Work item: Print the whole listing below again, exactly as given.

Exercise inputs:
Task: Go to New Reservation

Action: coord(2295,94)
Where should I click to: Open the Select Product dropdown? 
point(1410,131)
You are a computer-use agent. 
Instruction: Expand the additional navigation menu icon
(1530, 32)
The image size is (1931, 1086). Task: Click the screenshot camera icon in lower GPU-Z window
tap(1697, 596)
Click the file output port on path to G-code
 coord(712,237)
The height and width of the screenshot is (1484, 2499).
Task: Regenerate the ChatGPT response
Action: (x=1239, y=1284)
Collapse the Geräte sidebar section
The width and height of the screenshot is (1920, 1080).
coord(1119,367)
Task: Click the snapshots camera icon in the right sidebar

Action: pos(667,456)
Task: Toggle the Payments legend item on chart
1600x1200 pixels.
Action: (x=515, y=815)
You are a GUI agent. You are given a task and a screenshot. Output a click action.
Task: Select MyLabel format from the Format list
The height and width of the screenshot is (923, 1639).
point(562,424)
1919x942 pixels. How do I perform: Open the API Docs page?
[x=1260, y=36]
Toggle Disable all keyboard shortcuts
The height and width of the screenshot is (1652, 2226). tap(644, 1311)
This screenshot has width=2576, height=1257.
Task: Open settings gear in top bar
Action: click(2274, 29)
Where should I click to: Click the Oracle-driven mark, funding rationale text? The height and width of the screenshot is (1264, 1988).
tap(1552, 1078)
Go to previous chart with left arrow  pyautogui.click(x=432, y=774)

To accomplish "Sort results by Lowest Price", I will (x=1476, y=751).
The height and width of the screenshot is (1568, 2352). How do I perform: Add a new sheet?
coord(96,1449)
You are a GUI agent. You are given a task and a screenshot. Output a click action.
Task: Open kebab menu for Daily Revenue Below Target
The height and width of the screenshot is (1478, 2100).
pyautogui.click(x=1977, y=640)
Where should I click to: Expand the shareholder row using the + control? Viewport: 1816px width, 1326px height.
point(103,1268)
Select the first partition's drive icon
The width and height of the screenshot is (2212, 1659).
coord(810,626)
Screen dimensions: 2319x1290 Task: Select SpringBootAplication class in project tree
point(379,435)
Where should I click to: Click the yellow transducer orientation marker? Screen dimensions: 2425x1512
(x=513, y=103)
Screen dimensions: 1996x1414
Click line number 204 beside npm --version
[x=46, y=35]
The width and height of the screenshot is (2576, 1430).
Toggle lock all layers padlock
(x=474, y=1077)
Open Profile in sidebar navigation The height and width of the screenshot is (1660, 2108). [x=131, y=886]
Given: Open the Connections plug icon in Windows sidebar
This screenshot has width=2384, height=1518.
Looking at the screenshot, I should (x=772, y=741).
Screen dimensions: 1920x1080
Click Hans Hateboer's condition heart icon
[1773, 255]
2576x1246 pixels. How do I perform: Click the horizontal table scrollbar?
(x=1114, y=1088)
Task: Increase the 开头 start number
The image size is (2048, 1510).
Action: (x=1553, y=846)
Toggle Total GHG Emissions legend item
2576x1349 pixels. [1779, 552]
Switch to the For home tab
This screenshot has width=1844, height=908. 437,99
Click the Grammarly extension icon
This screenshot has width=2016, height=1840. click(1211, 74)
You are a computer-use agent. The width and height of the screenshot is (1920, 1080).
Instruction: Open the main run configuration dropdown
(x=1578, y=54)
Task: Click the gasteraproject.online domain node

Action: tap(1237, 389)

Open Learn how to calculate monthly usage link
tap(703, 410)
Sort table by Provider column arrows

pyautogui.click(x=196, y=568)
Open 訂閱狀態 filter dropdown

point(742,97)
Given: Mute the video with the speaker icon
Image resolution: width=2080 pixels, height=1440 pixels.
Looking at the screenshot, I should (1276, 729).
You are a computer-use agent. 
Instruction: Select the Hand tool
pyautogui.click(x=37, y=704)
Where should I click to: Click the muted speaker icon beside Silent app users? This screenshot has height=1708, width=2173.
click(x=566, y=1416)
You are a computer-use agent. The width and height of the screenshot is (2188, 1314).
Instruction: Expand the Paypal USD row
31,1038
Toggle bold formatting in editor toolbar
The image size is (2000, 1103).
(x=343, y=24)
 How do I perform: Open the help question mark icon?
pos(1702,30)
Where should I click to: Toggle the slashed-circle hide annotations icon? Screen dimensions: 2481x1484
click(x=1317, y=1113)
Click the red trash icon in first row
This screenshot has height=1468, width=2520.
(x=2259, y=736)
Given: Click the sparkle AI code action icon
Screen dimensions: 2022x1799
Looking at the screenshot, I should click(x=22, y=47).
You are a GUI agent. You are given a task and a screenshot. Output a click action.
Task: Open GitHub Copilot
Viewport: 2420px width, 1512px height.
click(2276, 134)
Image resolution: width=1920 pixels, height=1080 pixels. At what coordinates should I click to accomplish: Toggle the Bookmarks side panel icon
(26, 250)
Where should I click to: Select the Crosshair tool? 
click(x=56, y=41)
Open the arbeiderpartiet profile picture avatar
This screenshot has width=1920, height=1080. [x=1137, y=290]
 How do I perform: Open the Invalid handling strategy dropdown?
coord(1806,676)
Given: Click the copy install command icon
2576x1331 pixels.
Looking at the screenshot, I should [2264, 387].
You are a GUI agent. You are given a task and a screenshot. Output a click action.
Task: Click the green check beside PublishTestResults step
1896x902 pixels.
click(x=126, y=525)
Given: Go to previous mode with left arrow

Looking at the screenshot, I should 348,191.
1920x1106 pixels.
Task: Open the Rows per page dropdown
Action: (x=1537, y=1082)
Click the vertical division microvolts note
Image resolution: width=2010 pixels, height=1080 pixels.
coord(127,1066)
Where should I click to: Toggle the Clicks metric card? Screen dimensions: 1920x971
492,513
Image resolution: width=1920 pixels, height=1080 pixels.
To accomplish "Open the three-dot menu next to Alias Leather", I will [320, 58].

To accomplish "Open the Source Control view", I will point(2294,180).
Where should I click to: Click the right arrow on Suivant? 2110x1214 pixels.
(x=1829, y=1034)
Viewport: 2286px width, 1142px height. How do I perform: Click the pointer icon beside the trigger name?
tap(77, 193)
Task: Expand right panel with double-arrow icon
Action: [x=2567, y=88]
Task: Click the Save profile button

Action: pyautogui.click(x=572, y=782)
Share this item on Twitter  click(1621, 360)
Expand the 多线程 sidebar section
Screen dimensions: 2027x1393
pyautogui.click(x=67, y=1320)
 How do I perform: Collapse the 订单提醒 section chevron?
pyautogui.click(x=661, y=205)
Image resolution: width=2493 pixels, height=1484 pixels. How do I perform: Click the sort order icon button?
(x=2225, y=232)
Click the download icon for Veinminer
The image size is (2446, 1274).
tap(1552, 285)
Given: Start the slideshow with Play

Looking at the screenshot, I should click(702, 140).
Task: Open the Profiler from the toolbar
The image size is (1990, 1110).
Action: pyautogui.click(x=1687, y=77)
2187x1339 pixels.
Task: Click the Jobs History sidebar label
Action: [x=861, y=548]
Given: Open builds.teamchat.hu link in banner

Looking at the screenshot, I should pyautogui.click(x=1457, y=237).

Response area:
Task: Go to New Reservation

Action: coord(2295,94)
Where should I click to: Open the Select Product dropdown? 
point(1410,131)
You are a computer-use agent. 
Instruction: Expand the additional navigation menu icon
(1530, 32)
The image size is (1931, 1086). Task: Click the screenshot camera icon in lower GPU-Z window
tap(1697, 596)
Click the file output port on path to G-code
 coord(712,237)
The height and width of the screenshot is (1484, 2499).
Task: Regenerate the ChatGPT response
Action: (x=1239, y=1284)
Collapse the Geräte sidebar section
The width and height of the screenshot is (1920, 1080).
coord(1119,367)
Task: Click the snapshots camera icon in the right sidebar

Action: pos(667,456)
Task: Toggle the Payments legend item on chart
1600x1200 pixels.
Action: (x=515, y=815)
You are a GUI agent. You are given a task and a screenshot. Output a click action.
Task: Select MyLabel format from the Format list
The height and width of the screenshot is (923, 1639).
point(562,424)
1919x942 pixels. How do I perform: Open the API Docs page?
[x=1260, y=36]
Toggle Disable all keyboard shortcuts
The height and width of the screenshot is (1652, 2226). tap(644, 1311)
This screenshot has width=2576, height=1257.
Task: Open settings gear in top bar
Action: click(2274, 29)
Where should I click to: Click the Oracle-driven mark, funding rationale text? The height and width of the screenshot is (1264, 1988).
tap(1552, 1078)
Go to previous chart with left arrow  pyautogui.click(x=432, y=774)

To accomplish "Sort results by Lowest Price", I will (x=1476, y=751).
The height and width of the screenshot is (1568, 2352). How do I perform: Add a new sheet?
coord(96,1449)
You are a GUI agent. You are given a task and a screenshot. Output a click action.
Task: Open kebab menu for Daily Revenue Below Target
The height and width of the screenshot is (1478, 2100).
pyautogui.click(x=1977, y=640)
Where should I click to: Expand the shareholder row using the + control? Viewport: 1816px width, 1326px height.
point(103,1268)
Select the first partition's drive icon
The width and height of the screenshot is (2212, 1659).
coord(810,626)
Screen dimensions: 2319x1290 Task: Select SpringBootAplication class in project tree
point(379,435)
Where should I click to: Click the yellow transducer orientation marker? Screen dimensions: 2425x1512
(x=513, y=103)
Screen dimensions: 1996x1414
Click line number 204 beside npm --version
[x=46, y=35]
The width and height of the screenshot is (2576, 1430).
Toggle lock all layers padlock
(x=474, y=1077)
Open Profile in sidebar navigation The height and width of the screenshot is (1660, 2108). [x=131, y=886]
Given: Open the Connections plug icon in Windows sidebar
This screenshot has width=2384, height=1518.
Looking at the screenshot, I should (x=772, y=741).
Screen dimensions: 1920x1080
Click Hans Hateboer's condition heart icon
[1773, 255]
2576x1246 pixels. How do I perform: Click the horizontal table scrollbar?
(x=1114, y=1088)
Task: Increase the 开头 start number
The image size is (2048, 1510).
Action: (x=1553, y=846)
Toggle Total GHG Emissions legend item
2576x1349 pixels. [1779, 552]
Switch to the For home tab
This screenshot has width=1844, height=908. 437,99
Click the Grammarly extension icon
This screenshot has width=2016, height=1840. click(1211, 74)
You are a computer-use agent. The width and height of the screenshot is (1920, 1080).
Instruction: Open the main run configuration dropdown
(x=1578, y=54)
Task: Click the gasteraproject.online domain node

Action: tap(1237, 389)

Open Learn how to calculate monthly usage link
tap(703, 410)
Sort table by Provider column arrows

pyautogui.click(x=196, y=568)
Open 訂閱狀態 filter dropdown

point(742,97)
Given: Mute the video with the speaker icon
Image resolution: width=2080 pixels, height=1440 pixels.
Looking at the screenshot, I should (1276, 729).
You are a computer-use agent. 
Instruction: Select the Hand tool
pyautogui.click(x=37, y=704)
Where should I click to: Click the muted speaker icon beside Silent app users? This screenshot has height=1708, width=2173.
click(x=566, y=1416)
You are a computer-use agent. The width and height of the screenshot is (2188, 1314).
Instruction: Expand the Paypal USD row
31,1038
Toggle bold formatting in editor toolbar
The image size is (2000, 1103).
(x=343, y=24)
 How do I perform: Open the help question mark icon?
pos(1702,30)
Where should I click to: Toggle the slashed-circle hide annotations icon? Screen dimensions: 2481x1484
click(x=1317, y=1113)
Click the red trash icon in first row
This screenshot has height=1468, width=2520.
(x=2259, y=736)
Given: Click the sparkle AI code action icon
Screen dimensions: 2022x1799
Looking at the screenshot, I should click(x=22, y=47).
You are a GUI agent. You are given a task and a screenshot. Output a click action.
Task: Open GitHub Copilot
Viewport: 2420px width, 1512px height.
click(2276, 134)
Image resolution: width=1920 pixels, height=1080 pixels. At what coordinates should I click to accomplish: Toggle the Bookmarks side panel icon
(26, 250)
Where should I click to: Select the Crosshair tool? 
click(x=56, y=41)
Open the arbeiderpartiet profile picture avatar
This screenshot has width=1920, height=1080. [x=1137, y=290]
 How do I perform: Open the Invalid handling strategy dropdown?
coord(1806,676)
Given: Click the copy install command icon
2576x1331 pixels.
Looking at the screenshot, I should [2264, 387].
You are a GUI agent. You are given a task and a screenshot. Output a click action.
Task: Click the green check beside PublishTestResults step
1896x902 pixels.
click(x=126, y=525)
Given: Go to previous mode with left arrow

Looking at the screenshot, I should 348,191.
1920x1106 pixels.
Task: Open the Rows per page dropdown
Action: (x=1537, y=1082)
Click the vertical division microvolts note
Image resolution: width=2010 pixels, height=1080 pixels.
coord(127,1066)
Where should I click to: Toggle the Clicks metric card? Screen dimensions: 1920x971
492,513
Image resolution: width=1920 pixels, height=1080 pixels.
To accomplish "Open the three-dot menu next to Alias Leather", I will [320, 58].

To accomplish "Open the Source Control view", I will point(2294,180).
Where should I click to: Click the right arrow on Suivant? 2110x1214 pixels.
(x=1829, y=1034)
Viewport: 2286px width, 1142px height. How do I perform: Click the pointer icon beside the trigger name?
tap(77, 193)
Task: Expand right panel with double-arrow icon
Action: [x=2567, y=88]
Task: Click the Save profile button

Action: pyautogui.click(x=572, y=782)
Share this item on Twitter  click(1621, 360)
Expand the 多线程 sidebar section
Screen dimensions: 2027x1393
pyautogui.click(x=67, y=1320)
 How do I perform: Collapse the 订单提醒 section chevron?
pyautogui.click(x=661, y=205)
Image resolution: width=2493 pixels, height=1484 pixels. How do I perform: Click the sort order icon button?
(x=2225, y=232)
Click the download icon for Veinminer
The image size is (2446, 1274).
tap(1552, 285)
Given: Start the slideshow with Play

Looking at the screenshot, I should click(702, 140).
Task: Open the Profiler from the toolbar
The image size is (1990, 1110).
Action: pyautogui.click(x=1687, y=77)
2187x1339 pixels.
Task: Click the Jobs History sidebar label
Action: [x=861, y=548]
Given: Open builds.teamchat.hu link in banner

Looking at the screenshot, I should pyautogui.click(x=1457, y=237).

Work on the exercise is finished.